I'm allowing myself to break the cardinal rule in writing for Blog Post II [brevity, in all things brevity!] because I want to make a point: just as we didn't know what we would f*&% up when we started pushing Cesarians and Pitocin on every poor woman who was infinitesimally inconvenient to the "health" system in some aspect of her pregnancy, we barely know the first thing about what we're f*&%ing up right now by providing virtually no support framework for mothers to stay home with their infants for the first 12 months, if they chose. But Mother Nature's laws are like the Ten Commandments: you don't have to follow them, but if you act against their better advice, you're likely to face serious consequences. I'll wager that we are facing those consequences.

More to come...

07 July 2012

Love Was at Its Center

I knew what I wanted from a very early age, and love was at its center.

By the time I was pregnant, though, I wasn't sure whether I was the kind of woman who could be home with a child every day all day, day after day. Then my son was born, and for the first few weeks I didn't know what to do with myself... turn on the TV? Read a book? Do laundry or get on facebook, while this little pumpkin took his three hour naps? And then, suddenly, I just started finding stuff to do. I just wasn't a woman to sit still. I created little goals and went for them. By the halfway point in my maternity leave, I was trying to find any way not to go back to work - but it wasn't the little goals - it was my son.
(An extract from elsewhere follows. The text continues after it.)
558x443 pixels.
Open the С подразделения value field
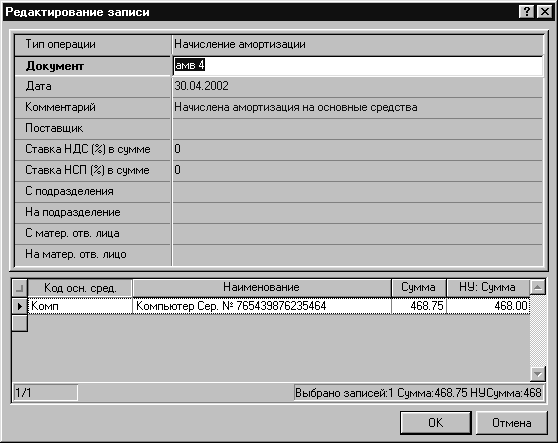(358, 191)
I thought about taking another baby into my house to make money, working from home like those wacky e-mails say you can [and make a quarter of a million dollars a month!]. But, frankly, I didn't want to give any of the attention I had for my son to another child - or to the worldwide web. When I did start back, I cried every day for a week. The next week was easier. The third week was worse than the first - because I suddenly realized, this is how it would be. This wasn't a trial period, it was for real. Even through that time my husband and I thought I could go down to part-time or maybe he would even make enough for me to quit at some point.
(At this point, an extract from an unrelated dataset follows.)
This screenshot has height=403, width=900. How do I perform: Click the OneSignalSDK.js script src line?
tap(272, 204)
Well, my little pumpkin has broken free of his vines and is a walking-talking 19 month old wildling, and I'm still working. Full time with an hour commute both ways. And in this amount of time, between pumping (4 x a day - we'll get to that), schlepping my son through the NYC MTA six times a week, making his food myself, hand washing every poopy sleep sack, attempting to sleep myself, and lose the baby-weight (you gotta get back into those office pants, right) not to mention maintain a single relationship outside of my mothering one, I've gotten pretty philosophical about this life, about my life, about my son's life, about work, about America. About how America treats mothers, and families, and, for Pete's sake, infants!
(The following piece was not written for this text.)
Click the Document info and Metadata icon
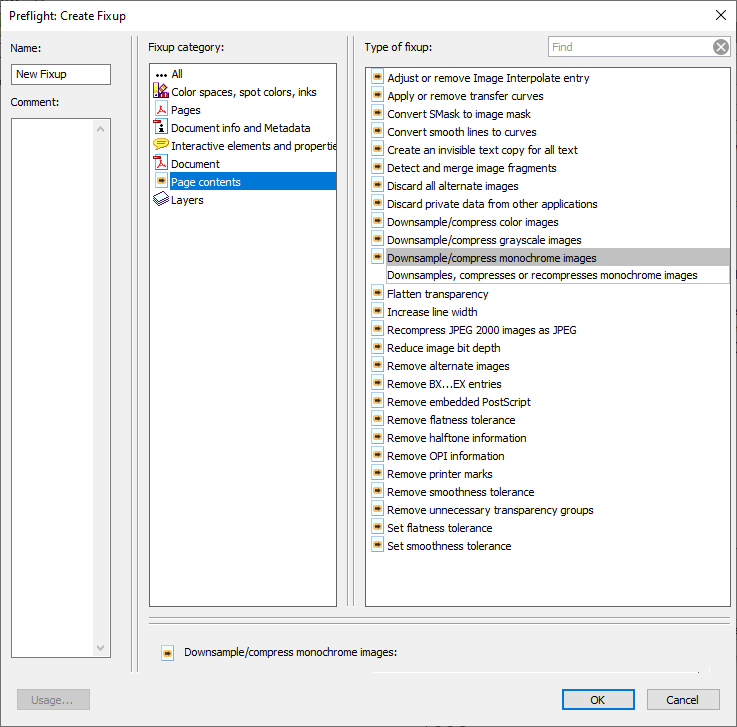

It's not just about maternity leave - though that's the motherlode, isn't it - it's also about paternity leave, and it's about teaching children to read when they're 3, and raising them on Gameboys, and working 55 hours a week, yes, some of that at home after you've put your children to bed, and you should probably be putting yourself to bed. There's a system at work, and we're allowing it to systematize everything in our lives. And I don't think the human being is at the center of that system because it's an inhumane system.
I don't think love is at the center of the system running our lives.

This is what I'd like to talk about with you: making a love that cares for living things the center of our lives and using it to change the system.